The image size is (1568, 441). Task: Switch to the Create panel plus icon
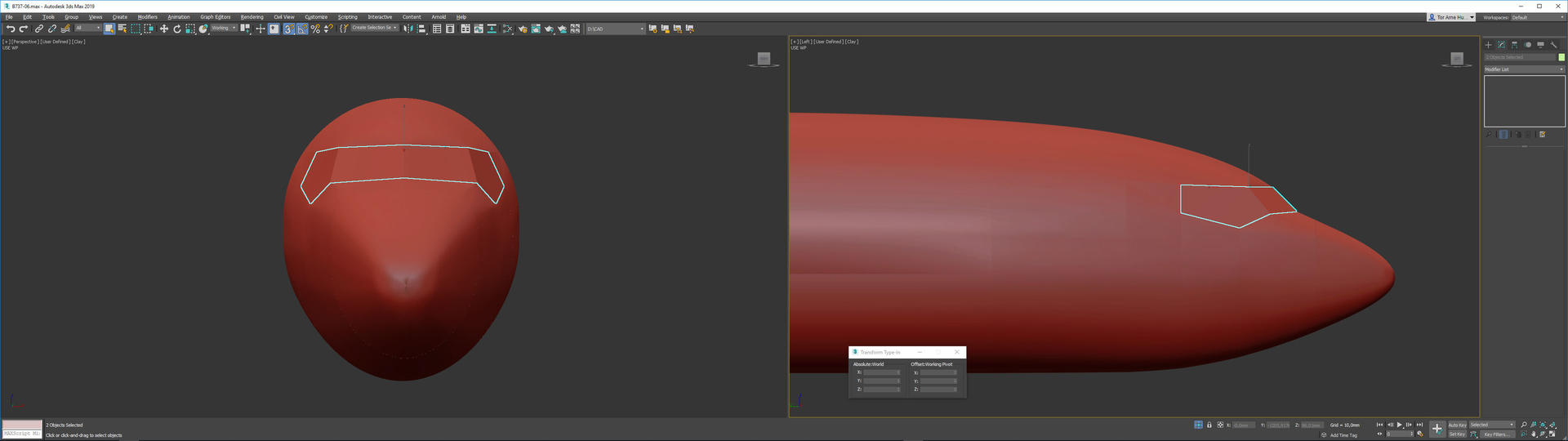pos(1488,45)
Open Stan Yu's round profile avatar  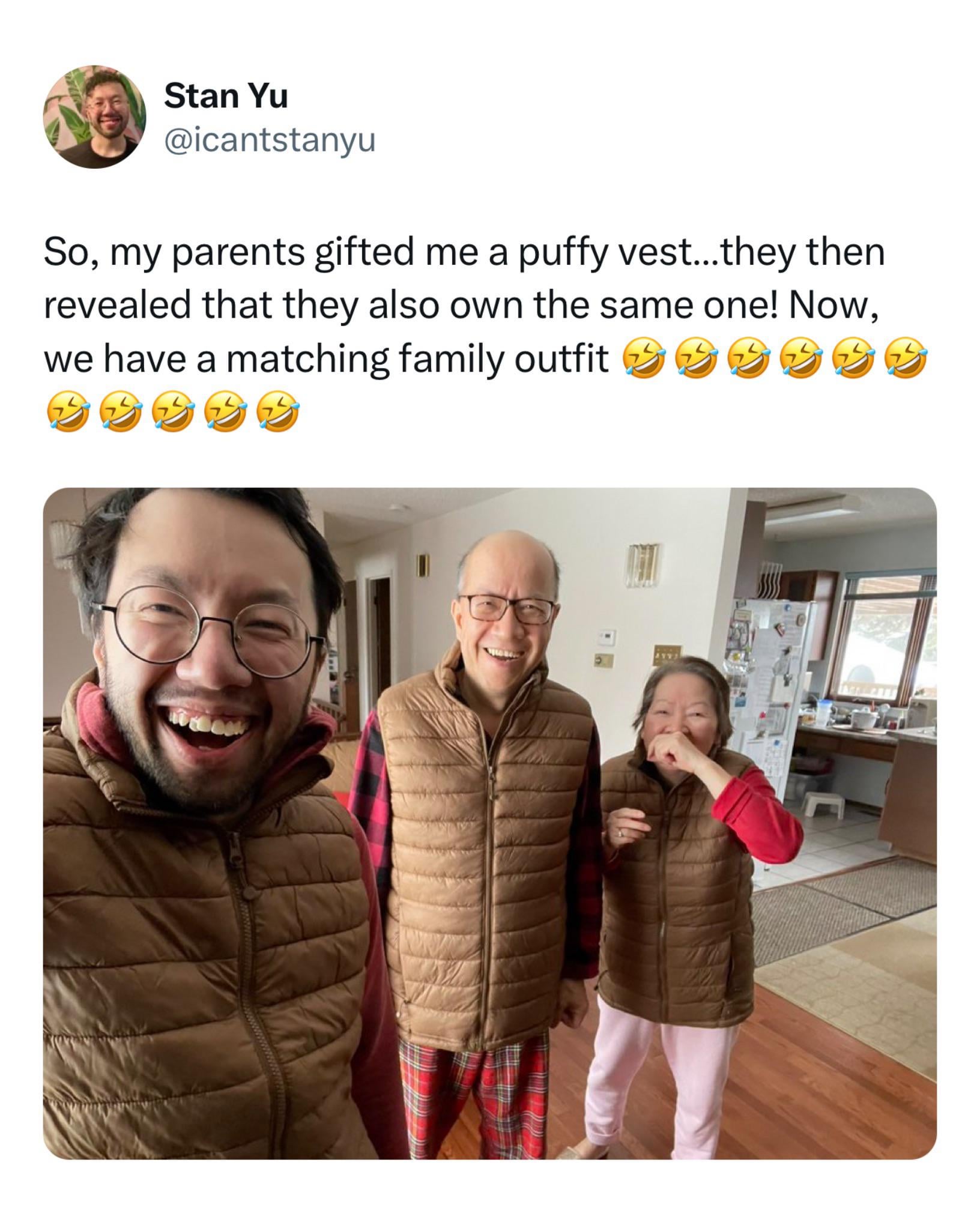(95, 116)
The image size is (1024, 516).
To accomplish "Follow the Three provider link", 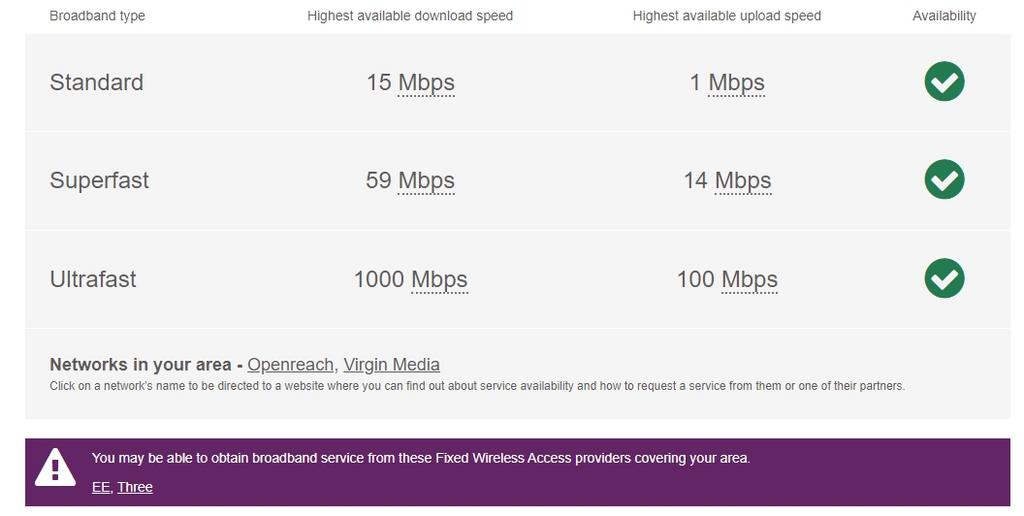I will [x=135, y=487].
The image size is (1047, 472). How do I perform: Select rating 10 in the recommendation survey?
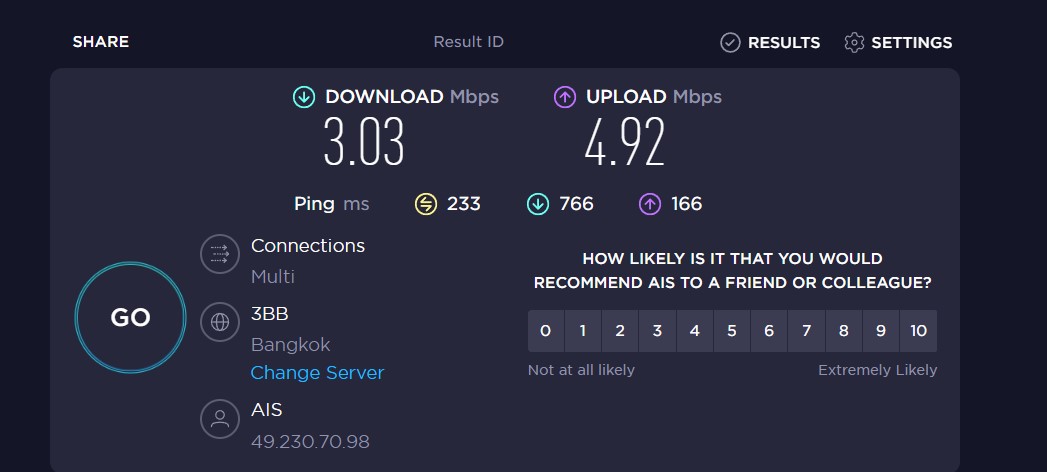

- _Do this_: Pull out every line above that contains the string "image", and copy each one in full. Case matters.

- _Complete response_:
The image size is (1568, 441). Task: Switch to the Create panel plus icon
The image size is (1024, 516).
The image size is (1047, 472). How do I perform: Select rating 10 in the recommendation survey?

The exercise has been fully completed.